A clavichord by Peter Owen.

A clavichord by Peter Owen. Photo: Peter Owen; used with permission

James Gardner: How did you first meet Tom Goff?

Peter Owen: I met him because a friend of my wife’s came to our house and saw that I was working on an instrument. And then quite out of the blue he phoned us up and said that Tom Goff’s craftsman, Cobby, had retired and Tom was needing a bit of help in his studio and suggested I go along. And so I just turned up at Pont Street and met him in his house.

Did you have any interest in making instruments at that time?

Yes I did. Interestingly enough a great friend of mine who was an amateur guitarist – he was a very gifted musician, and had a wonderful touch – suddenly bought a lute, at a time when lutes were quite rare. And this one came from South Africa. And I was learning the guitar at the time and I certainly couldn’t afford that instrument but I set about to make one.

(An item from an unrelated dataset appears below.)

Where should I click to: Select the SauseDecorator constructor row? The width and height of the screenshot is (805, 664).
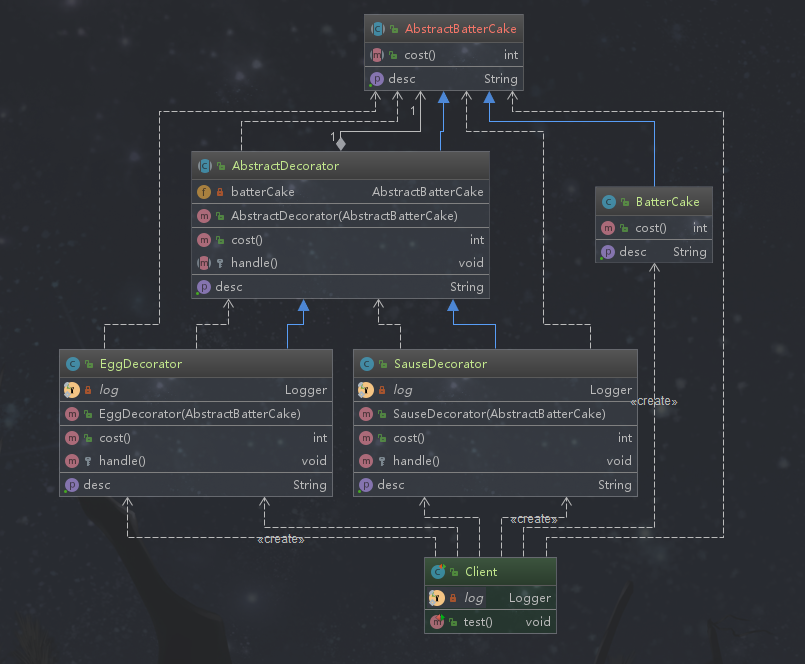click(x=495, y=414)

So my first introduction to musical instruments was to make a lute without any training at all. And I went on from there.

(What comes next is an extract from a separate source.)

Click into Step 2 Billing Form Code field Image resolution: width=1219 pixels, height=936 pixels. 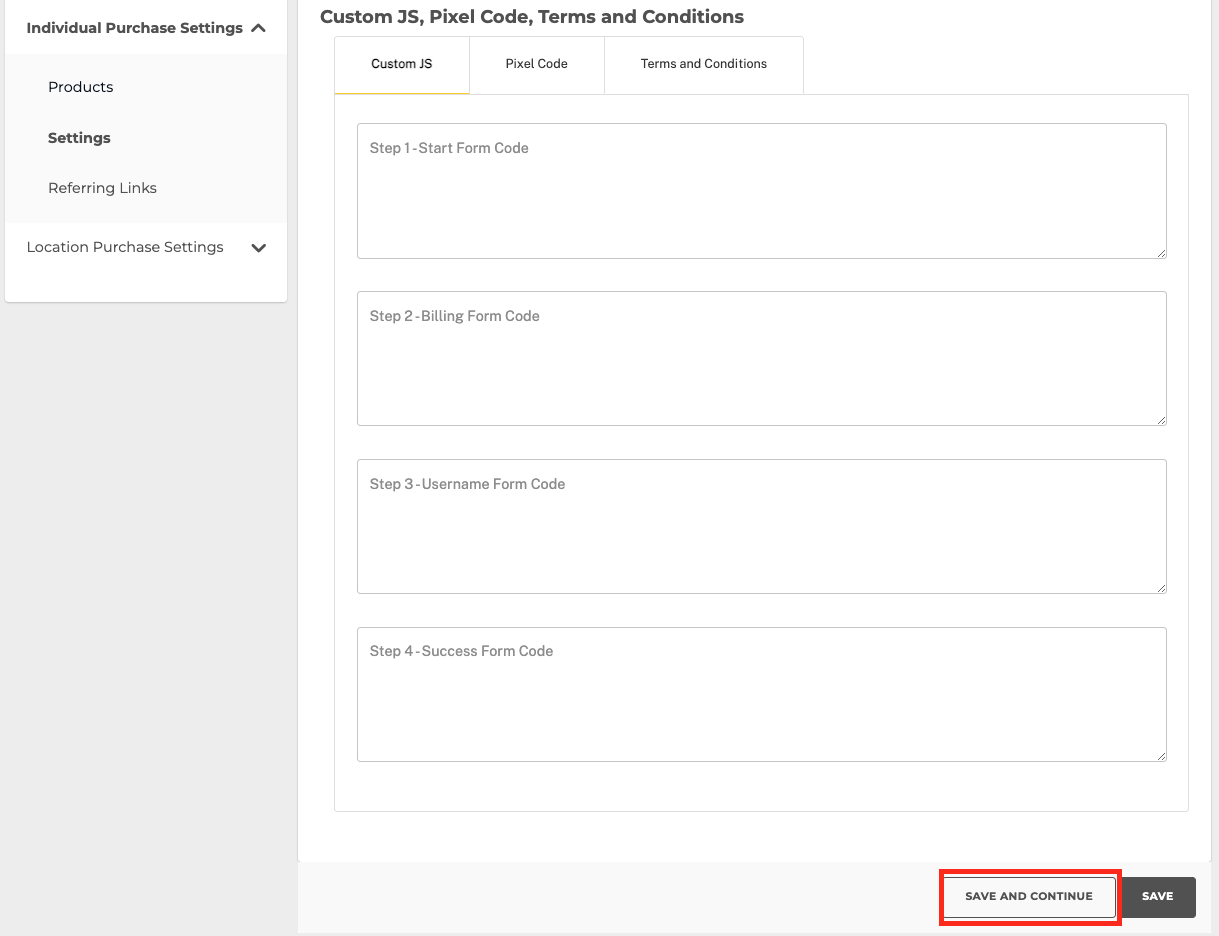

Tell me about your first impressions of Tom Goff and Pont Street.

It’s such a long time ago now, but you have to remember that I was a prop-maker at the National Theatre. Prop-makers are always in positions that to the ordinary person would seem strange and outrageous and we just take them in our stride. Somebody comes in and says “we’ve got to make a replica of Michelangelo’s David” and we immediately set about to do it. So when I was up in his studio I had very little experience of veneering – and a lot of the cases of his clavichords were veneered – but it was something that I accepted as just another discipline and that I would get the hang of it pretty quickly. But the most unusual thing about visiting Tom Goff in his workshop was that it was two rooms at the top of the house that I suppose traditionally might have been used for servants. They were sort of ordinary rooms kitted out with a few workbenches and some tools. And certainly on looking at you wouldn’t have thought that it was the hub of a workshop that really did produce some lovely instruments – harpsichords and clavichords. And as I said, it was five storeys up; no lift, and the staircase – the last bit of the staircase – was a typical attic staircase, and all these…well, a two-manual harpsichord, would have to be manhandled down. So it was an unusual place.

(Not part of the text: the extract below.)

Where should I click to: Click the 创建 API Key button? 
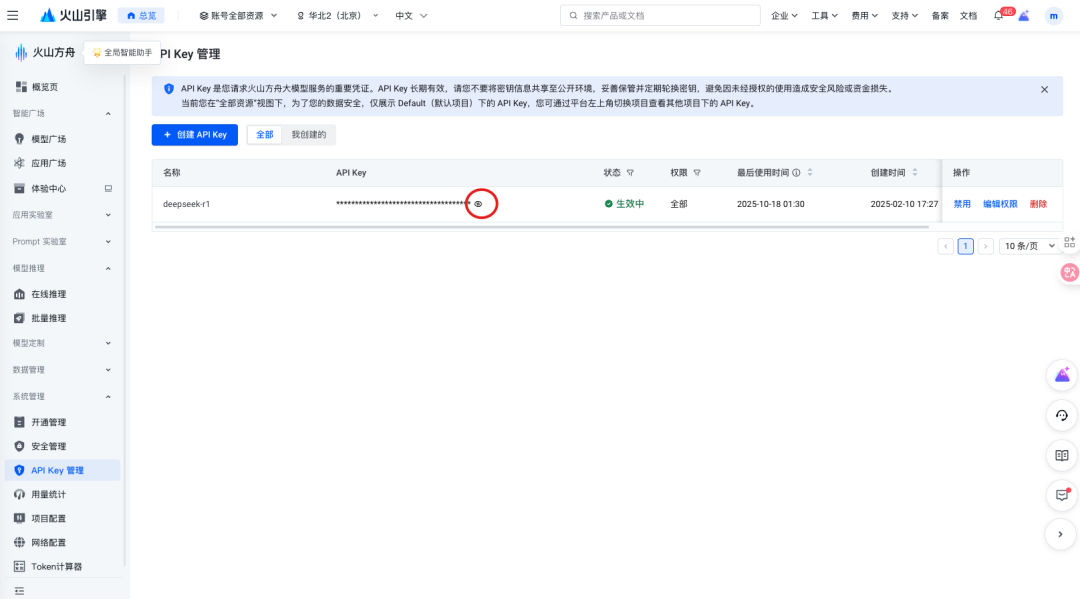click(195, 134)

How did those harpsichords get in and out?

I never witnessed one, because when I went, the whole operation was winding down a bit. I think Tom had one or two orders that he was completing, but I think he was just working because he didn’t want to stop. But I think that he’d possibly come towards the end of his making career and so I didn’t see any of that.

What were your first impressions on meeting Tom?

A very self-effacing man, he was. He had a sort of inward confidence, but you certainly wouldn’t have picked him out as being a craftsman. He had a very plummy voice, so that you would sort of expect that he…I think he trained to be a lawyer, heading for the diplomatic service. I the normal course of events his career would have taken him to ambassadorial level. But he went sideways because of his love for music. So my first impressions would be that I wouldn’t have put him in the position that I first met him in.

Immediately he wanted you to start on £6 a day?

Yes.

And what did that involve?

Well, up about 9 o’clock, and literally be given a task. What I was doing mainly was veneering the outside case of a given clavichord. There was no mass-production – each instrument was made, and then the next one was started. So as far as you were personally concerned, you were working on a single instrument at a time, and I would veneer. It was a fairly simple thing to do, and that would be my job for most of the day.  We’re talking about the early 70s here, that sort of period.

Was Cobby around or had he already gone?

No. I only met him twice. I met him once – he came to my home in Richbourne Terrace and I can’t for the life of me remember why he would have done. He’d retired, and he was the…I mean I’m not denigrating Tom, but he wasn’t formally trained in cabinet-making, whereas Cobby was a traditional cabinet-maker and you could say he was a craftsman. So I think Tom was very lucky to have got his services all the time. And then I met him shortly after Tom’s death, because in his will Tom left all his material – remaining bits of wood, tools, anything in the workshop – to Cobby. By then he probably didn’t have use for a lot of it, but I was interested in quite a lot of the wood. There was a lot of lime that I was interested in, and so I met him again to buy it from him.

You didn’t learn from Cobby – it was all from Tom?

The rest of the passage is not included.